Sunday, January 16, 2011

rough waters

Saturday. Last day in Sintra. In Portugal for that matter. Castle, or the ocean?

Not hard. The ocean.

Ericeria is up north some, and because I have a childish belief in the wisdom of guide books, I believe it when the book tells me that Ericeria was and continues to be primarily a fishing village. Men, paying the rent by catching fish. (I have never seen a woman taking out a small boat to fish for a living in these fishing towns. Ever.)

Well yes, but Ericeria has grown and expanded significantly. Fishing boats? Plenty. But nothing about Ericeria is remote, small, or quiet. This is the place where, on a sunny Saturday afternoon, many Portuguese come for a good meal (of fish and of Ericeria’s specialty – the Portuguese lobster). Ericeria has in recent years called itself the seafood capital of Portugal.

I did not know that when we found the proper bus to take us there. It’s not a long ride from Sintra (fifty minutes maybe) and I merely wanted to end our stay with a day on the coast. Listening to waves lost in our own thoughts, lost, too in the maze of narrow streets of an old fishing village.

As it happens, the village had long ago expanded into a town. But no matter. It still has the lovely old town center, the fantastic rocky coastline, the thundering waves, the foamy rough waters.




And it certainly has the fishing boats. Out of water today. With men fixing nets and making small repairs.



Ericeria also has a jetty made of boulders and cement and I suppose there are days when the waves are not so large and you can stroll to the end and back. Today, though, there is a warning sign that the waves are dangerous and can knock you down flat.

I stay off. Ed (you are not surprised to read this, I’m sure) walks the breakwater, wistfully almost, as if all that’s beautiful on this planet can be found in the crashing waves.

No wave knocks him down and indeed, he seems pretty dry when he returns. Me, I spend the time thinking about what to have for lunch – the small local lobster or a seafood mixed plate. Like these guys.


I’ve been eating vigorously in Portugal, but not nearly as vigorously in the mornings as Ed, who has loved the abundant breakfasts we’ve had in Sintra (and, too, in Evora). At the Casa Miradouro, if you stay for five nights, one of them is free – hence the decision to base ourselves there (as in Evora, less than $100 for two, morning meal, taxes, services, WiFi included). We’re the sole visitors at the guest house now and our hostess, Ziza, and her assistant, each dressed in starched, embroidered aprons for the morning ritual, prepare an abundant breakfast of eggs, salmon, cheeses, salamis, fruits, cakes and breads. After all this, Ed insists we do not deserve lunch. I don’t disagree, but I cannot say no to enchanting light meals in new places and especially by the sea places, and so at lunchtime he’ll nurse a fizzy water while I eat a second meal.

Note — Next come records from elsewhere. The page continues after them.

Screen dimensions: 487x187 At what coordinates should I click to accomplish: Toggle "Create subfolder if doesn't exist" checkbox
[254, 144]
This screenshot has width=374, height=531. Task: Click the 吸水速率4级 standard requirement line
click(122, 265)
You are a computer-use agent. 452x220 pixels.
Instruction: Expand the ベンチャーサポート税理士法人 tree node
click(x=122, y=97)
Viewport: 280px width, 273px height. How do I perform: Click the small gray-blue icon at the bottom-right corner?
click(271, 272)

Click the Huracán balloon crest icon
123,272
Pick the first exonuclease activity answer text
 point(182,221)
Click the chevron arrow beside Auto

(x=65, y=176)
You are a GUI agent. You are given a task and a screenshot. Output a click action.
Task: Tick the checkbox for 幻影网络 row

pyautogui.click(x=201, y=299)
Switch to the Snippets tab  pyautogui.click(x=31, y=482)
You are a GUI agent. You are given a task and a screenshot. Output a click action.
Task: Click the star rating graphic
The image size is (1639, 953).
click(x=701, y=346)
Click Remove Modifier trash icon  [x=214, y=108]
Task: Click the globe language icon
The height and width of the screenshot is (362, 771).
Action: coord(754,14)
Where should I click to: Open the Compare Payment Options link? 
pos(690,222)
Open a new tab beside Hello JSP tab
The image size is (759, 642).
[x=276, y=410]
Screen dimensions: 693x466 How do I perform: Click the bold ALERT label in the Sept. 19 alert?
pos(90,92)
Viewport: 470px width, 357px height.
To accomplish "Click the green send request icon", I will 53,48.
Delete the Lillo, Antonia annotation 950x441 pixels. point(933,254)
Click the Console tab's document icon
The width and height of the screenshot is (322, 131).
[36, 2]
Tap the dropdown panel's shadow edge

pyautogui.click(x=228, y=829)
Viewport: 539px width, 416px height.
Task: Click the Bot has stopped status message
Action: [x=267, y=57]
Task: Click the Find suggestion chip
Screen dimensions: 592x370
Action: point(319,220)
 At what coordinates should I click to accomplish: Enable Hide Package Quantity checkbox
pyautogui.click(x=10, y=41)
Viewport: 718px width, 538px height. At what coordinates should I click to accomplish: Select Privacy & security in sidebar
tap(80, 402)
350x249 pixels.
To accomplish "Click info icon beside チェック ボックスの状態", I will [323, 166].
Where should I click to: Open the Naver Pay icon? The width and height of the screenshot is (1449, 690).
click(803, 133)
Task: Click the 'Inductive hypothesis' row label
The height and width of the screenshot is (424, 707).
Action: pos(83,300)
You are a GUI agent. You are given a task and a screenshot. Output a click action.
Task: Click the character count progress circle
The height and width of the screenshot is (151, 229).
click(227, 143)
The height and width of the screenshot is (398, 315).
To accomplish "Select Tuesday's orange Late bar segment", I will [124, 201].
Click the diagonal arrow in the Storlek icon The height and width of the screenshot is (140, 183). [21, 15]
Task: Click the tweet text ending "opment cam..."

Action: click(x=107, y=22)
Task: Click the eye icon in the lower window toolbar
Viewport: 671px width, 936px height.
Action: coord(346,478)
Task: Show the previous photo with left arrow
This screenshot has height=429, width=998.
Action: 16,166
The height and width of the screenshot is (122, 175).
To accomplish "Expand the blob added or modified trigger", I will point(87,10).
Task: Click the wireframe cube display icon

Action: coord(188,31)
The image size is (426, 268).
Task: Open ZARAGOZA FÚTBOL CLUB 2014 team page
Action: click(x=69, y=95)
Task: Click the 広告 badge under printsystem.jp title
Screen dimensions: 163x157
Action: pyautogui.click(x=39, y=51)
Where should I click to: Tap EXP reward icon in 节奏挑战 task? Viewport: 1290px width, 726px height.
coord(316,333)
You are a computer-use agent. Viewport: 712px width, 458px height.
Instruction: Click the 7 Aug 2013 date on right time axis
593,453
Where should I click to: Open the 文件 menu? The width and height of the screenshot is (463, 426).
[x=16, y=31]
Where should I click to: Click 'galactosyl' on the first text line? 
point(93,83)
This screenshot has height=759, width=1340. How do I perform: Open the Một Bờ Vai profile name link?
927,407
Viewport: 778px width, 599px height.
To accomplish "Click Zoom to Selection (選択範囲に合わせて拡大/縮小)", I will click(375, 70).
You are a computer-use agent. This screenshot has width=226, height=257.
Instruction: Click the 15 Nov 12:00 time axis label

Traveling in harmony requires making room for the whims of your companion.

We join a jovial roomful of diners and after much anguish and deliberation, I choose the small lobster (it actually is more like a very large prawn).

DSC06147 - Version 2

With it – warm, crusty bread, some local wine... my God, is it a good lunch!

We walk some more then, and I shop a little – a bottle of port to take home. Some chocolate -- which doesn’t even make it back to Sintra. More olive oil. Edible things that will recall for me these days by the sea, by the sea, by the beautiful sea...



Late at night we wander up to Sintra’s palace, the upper square, we poke our noses into a few recommended eating establishments and reject them all. Too formal. Too pricy. Too calm. We choose instead a tavern-like place all the way down by the train station where a lively crowd is eating unfussy food.

Portugal is fantastic in its unfussy spaces. The pastelaria where you can get the simple pastries with custard. The wine shop where the great wines are never a great fortune. The little trains and big buses that zip people from one village to another. The fishing boats and the men who fish from them. The rough waters pounding away as we watch, listen, contemplate.



We’re leaving Portugal today, very early Sunday morning – too early for me to write much of a post before departure. I’ll catch up later in the day. In the meantime – a photo for you. From Ericeira.

The old windmill, standing at the edge of town, has seen it all.